* [Yang dikerjakan]:
1: Jawab pertanyaan berikut berdasarkan artikel tentang ekonomi China:
(a) Apa judul buku yang ditulis Nick Lardy pada tahun 1998?
(b) Sistem keuangan China disebut semakin terbuka terhadap siapa?
(c) Di kawasan mana perkembangannya belum menunjukkan titik terang penyelesaian krisis?
2: Tuliskan kembali tanpa perubahan baris-baris listing, mulai dari baris yang memuat "label: Accessibility Policy" hingga akhir listing, kedua ujungnya ikut.

* [Kutipan artikel]:
Tulisan ini dimuat di harian KONTAN, 30 Desember 2011, hal 23
Di tahun 1998, Nick Lardy, seorang profesor dari Washington University, menulis buku yang berjudul, China’s Unfinished Revolution. Saat itu ia mengatakan bahwa revolusi ekonomi dan sistem keuangan di China masih akan terus berlangsung selama beberapa waktu ke depan.
Empat belas tahun kemudian, prediksinya terbukti masih relevan dengan keadaan di China. Perekonomian China berkembang secara pesat dan signifikan. Revolusi juga terjadi di sistem keuangan, yang semakin terbuka terhadap investor dan perbankan asing.
Namun bedanya, memasuki tahun 2012, perekonomian dunia masih diwarnai ketidakpastian. Perkembangan di Eropa dan Amerika Serikat juga belum menunjukkan titik terang penyelesaian krisis. Hal ini menyebabkan negara-negara kawasan Asia, termasuk Indonesia, berada pada posisi waspada dalam menghadapi 2012, khususnya menyikapi terjadinya perlambatan ekonomi global.
Sebetulnya, pertumbuhan ekonomi China yang pesat dalam beberapa tahun terakhir mampu mengimbangi perlambatan yang terjadi pada ekonomi global. Namun pertanyaannya adalah, masihkah China dapat menjadi “motor” bagi perekonomian global di tahun 2012? Apabila tidak, bagaimana Indonesia menyikapi perkembangan tersebut?

* [Data masukan]:
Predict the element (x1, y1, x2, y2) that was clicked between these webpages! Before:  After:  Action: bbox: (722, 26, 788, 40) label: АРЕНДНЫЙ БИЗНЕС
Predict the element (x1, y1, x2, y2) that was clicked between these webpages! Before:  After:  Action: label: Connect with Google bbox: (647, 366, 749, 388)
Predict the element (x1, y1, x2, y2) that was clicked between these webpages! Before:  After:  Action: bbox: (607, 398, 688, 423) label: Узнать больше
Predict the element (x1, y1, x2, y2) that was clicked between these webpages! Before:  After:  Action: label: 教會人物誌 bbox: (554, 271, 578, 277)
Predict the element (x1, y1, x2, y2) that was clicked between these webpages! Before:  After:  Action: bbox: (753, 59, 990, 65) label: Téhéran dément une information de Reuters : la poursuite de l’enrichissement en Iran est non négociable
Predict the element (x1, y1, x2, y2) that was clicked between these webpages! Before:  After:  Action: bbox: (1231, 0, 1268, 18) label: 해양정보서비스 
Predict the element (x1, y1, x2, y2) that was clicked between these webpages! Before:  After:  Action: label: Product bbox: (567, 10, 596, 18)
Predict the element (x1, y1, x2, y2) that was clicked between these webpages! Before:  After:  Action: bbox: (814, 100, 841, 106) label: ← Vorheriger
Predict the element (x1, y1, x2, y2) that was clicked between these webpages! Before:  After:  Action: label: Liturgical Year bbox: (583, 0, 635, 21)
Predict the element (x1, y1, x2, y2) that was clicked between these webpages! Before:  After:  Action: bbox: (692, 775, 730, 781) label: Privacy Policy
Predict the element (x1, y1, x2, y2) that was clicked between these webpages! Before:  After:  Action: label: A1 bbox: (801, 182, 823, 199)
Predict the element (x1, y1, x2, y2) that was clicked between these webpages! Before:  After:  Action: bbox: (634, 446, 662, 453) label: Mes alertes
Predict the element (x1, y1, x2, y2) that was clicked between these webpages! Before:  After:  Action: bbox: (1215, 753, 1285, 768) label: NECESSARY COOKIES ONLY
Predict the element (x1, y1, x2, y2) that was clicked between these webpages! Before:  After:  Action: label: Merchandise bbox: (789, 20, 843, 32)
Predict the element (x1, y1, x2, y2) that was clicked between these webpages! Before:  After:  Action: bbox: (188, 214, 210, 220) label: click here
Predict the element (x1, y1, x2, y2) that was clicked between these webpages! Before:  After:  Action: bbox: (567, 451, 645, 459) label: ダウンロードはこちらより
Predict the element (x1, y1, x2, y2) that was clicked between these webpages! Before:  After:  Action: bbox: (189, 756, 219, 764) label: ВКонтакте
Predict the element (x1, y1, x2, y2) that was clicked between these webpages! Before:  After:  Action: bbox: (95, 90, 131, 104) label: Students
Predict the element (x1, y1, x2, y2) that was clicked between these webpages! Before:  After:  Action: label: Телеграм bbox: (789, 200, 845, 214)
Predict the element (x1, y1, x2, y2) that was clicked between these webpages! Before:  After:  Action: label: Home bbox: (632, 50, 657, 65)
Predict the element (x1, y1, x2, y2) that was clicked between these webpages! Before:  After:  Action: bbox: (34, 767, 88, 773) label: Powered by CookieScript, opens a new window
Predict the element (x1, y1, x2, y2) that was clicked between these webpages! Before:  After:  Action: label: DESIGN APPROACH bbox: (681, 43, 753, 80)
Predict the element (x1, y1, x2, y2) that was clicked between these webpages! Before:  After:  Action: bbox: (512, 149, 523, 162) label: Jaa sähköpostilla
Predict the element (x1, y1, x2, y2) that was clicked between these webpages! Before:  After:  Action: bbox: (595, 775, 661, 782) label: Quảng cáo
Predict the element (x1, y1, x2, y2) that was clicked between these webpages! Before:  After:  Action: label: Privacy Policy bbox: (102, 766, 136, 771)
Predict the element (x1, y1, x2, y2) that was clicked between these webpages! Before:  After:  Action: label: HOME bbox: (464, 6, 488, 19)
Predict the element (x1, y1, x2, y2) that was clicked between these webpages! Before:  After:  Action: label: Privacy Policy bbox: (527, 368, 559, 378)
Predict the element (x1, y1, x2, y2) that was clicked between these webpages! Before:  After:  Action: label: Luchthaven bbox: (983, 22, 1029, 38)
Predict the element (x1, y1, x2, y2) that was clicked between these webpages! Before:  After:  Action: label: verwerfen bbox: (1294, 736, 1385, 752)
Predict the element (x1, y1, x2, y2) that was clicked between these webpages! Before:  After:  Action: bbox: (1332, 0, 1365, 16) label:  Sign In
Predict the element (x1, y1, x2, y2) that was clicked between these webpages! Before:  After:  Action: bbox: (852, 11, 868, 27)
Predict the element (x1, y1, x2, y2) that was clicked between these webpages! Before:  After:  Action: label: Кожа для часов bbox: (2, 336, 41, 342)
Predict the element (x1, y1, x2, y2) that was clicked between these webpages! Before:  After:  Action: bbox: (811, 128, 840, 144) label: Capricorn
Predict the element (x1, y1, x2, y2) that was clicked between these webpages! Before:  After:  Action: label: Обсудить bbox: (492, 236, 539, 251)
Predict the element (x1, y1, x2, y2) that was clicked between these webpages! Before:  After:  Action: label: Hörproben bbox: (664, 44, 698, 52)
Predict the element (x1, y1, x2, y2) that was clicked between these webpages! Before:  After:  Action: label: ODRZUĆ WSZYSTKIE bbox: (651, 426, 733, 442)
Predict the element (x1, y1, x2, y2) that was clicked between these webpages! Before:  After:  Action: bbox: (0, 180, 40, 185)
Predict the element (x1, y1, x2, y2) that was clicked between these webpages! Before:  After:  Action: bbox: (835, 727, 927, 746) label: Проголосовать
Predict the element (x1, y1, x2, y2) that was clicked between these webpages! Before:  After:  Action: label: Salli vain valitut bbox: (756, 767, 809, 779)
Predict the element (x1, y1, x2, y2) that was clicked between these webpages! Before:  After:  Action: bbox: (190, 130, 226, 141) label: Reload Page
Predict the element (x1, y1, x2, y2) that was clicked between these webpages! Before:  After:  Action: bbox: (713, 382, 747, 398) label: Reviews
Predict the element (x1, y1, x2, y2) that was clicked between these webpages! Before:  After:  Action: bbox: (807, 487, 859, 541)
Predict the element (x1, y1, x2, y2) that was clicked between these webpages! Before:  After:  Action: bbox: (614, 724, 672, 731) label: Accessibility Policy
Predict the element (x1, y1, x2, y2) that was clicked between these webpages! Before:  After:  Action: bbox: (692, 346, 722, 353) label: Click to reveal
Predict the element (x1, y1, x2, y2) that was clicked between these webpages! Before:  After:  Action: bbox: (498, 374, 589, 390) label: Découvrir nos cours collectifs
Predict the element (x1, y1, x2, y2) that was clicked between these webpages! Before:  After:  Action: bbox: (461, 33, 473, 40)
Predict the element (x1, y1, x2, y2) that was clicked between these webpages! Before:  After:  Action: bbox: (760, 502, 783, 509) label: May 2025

* [Hasil akhir]:
1:
(a) China’s Unfinished Revolution
(b) Investor dan perbankan asing
(c) Eropa dan Amerika Serikat

2:
Predict the element (x1, y1, x2, y2) that was clicked between these webpages! Before:  After:  Action: bbox: (614, 724, 672, 731) label: Accessibility Policy
Predict the element (x1, y1, x2, y2) that was clicked between these webpages! Before:  After:  Action: bbox: (692, 346, 722, 353) label: Click to reveal
Predict the element (x1, y1, x2, y2) that was clicked between these webpages! Before:  After:  Action: bbox: (498, 374, 589, 390) label: Découvrir nos cours collectifs
Predict the element (x1, y1, x2, y2) that was clicked between these webpages! Before:  After:  Action: bbox: (461, 33, 473, 40)
Predict the element (x1, y1, x2, y2) that was clicked between these webpages! Before:  After:  Action: bbox: (760, 502, 783, 509) label: May 2025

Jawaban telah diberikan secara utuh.